How to weight samples with sklearns's cross_validate for scoring only?

35 Views Asked by At

I am running a regression task on a dataset which is composed of both authentic and augmented samples. The augmented samples are generated by jittering the authentic ones. I would like to select the best performing model with cross-validation with sklearn.

For this I would like to:

  • Train the model on a set that is comprised of both the authentic and augmented samples. I do not want the fitting procedure to take the origin of the sample into account (i.e. it should be equivalent to run estimator.fit(..., sample_weights = [1,1,..., 1]).
  • Score the models based on their performance on the authentic samples only. For this, I thought of setting the weight of augmented (resp. authentic) samples to 0 (resp. 1).

How to achieve this with sklearn's cross_validate?

I tried the following:

from sklearn import model_selection
from sklearn.ensemble import RandomForestRegressor
from sklearn.metrics import r2_score, mean_squared_error, make_scorer
import numpy as np

n_smpl, n_feats = 100, 5
arr_source = np.random.random((n_smpl, n_feats))
arr_target = np.random.random((n_smpl, n_feats))
arr_weight = np.random.randint(0, 2, n_smpl)  # 0 for augmented, 1 for authentic

model = RandomForestRegressor()
kfold_splitter = model_selection.KFold(n_splits=5, random_state=7, shuffle=True)
my_scorers = {
    "r2_weighted": make_scorer(r2_score, sample_weight=arr_weight),
    "mse_weighted": make_scorer(mean_squared_error, greater_is_better=False, sample_weight=arr_weight)
}

cv_results = model_selection.cross_validate(model, arr_source, arr_target, scoring = my_scorers, cv=kfold_splitter)

But this returns ValueError: Found input variables with inconsistent numbers of samples: [20, 20, 100]. I understand that this happens because cross_validate is not able to split the sample weights according to the folds.

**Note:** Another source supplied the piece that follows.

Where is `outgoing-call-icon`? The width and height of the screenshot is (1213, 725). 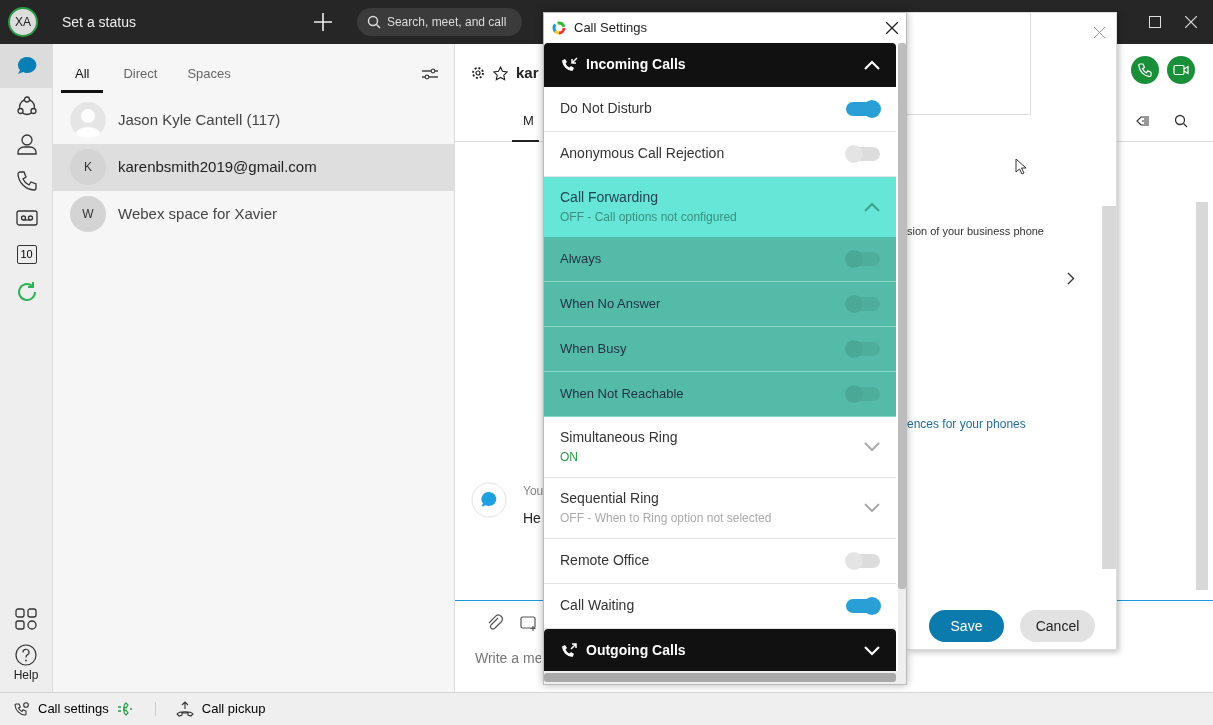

Is there any way to get this to run through cross-validate? Or any other method?

1

There are 1 best solutions below

0
majpark On

Found what I was looking for in the Metadata-routing feature which enables to pass different parameters to the scorer and the estimator.

The steps to use it are:

  1. Enable the metadata routing: sklearn.set_config(enable_metadata_routing=True)
  2. Turn off the routing for the estimator: RandomForestRegressor().set_fit_request(sample_weight=False)
  3. Turn on the routing for the scorers: make_scorer(r2_score).set_score_request(sample_weight=True)
  4. Pass the sample weights to the cross-validation parameters: model_selection.cross_validate(..., params={"sample_weight": arr_weight})

The full code looks like:

from sklearn import model_selection, set_config
from sklearn.ensemble import RandomForestRegressor
from sklearn.metrics import r2_score, mean_squared_error, make_scorer
import numpy as np

n_smpl, n_feats = 100, 5
arr_source = np.random.random((n_smpl, n_feats))
arr_target = np.random.random((n_smpl, n_feats))
arr_weight = np.random.randint(0, 2, n_smpl)  # 0 for augmented, 1 for authentic

set_config(enable_metadata_routing=True)
model = RandomForestRegressor().set_fit_request(sample_weight=False)
kfold_splitter = model_selection.KFold(n_splits=5, random_state=7, shuffle=True)
my_scorers = {
    "r2_weighted": make_scorer(r2_score).set_score_request(sample_weight=True),
    "mse_weighted": make_scorer(mean_squared_error, greater_is_better=False).set_score_request(sample_weight=True)
}

cv_results = model_selection.cross_validate(model, arr_source, arr_target, scoring = my_scorers, cv=kfold_splitter, params={"sample_weight": arr_weight})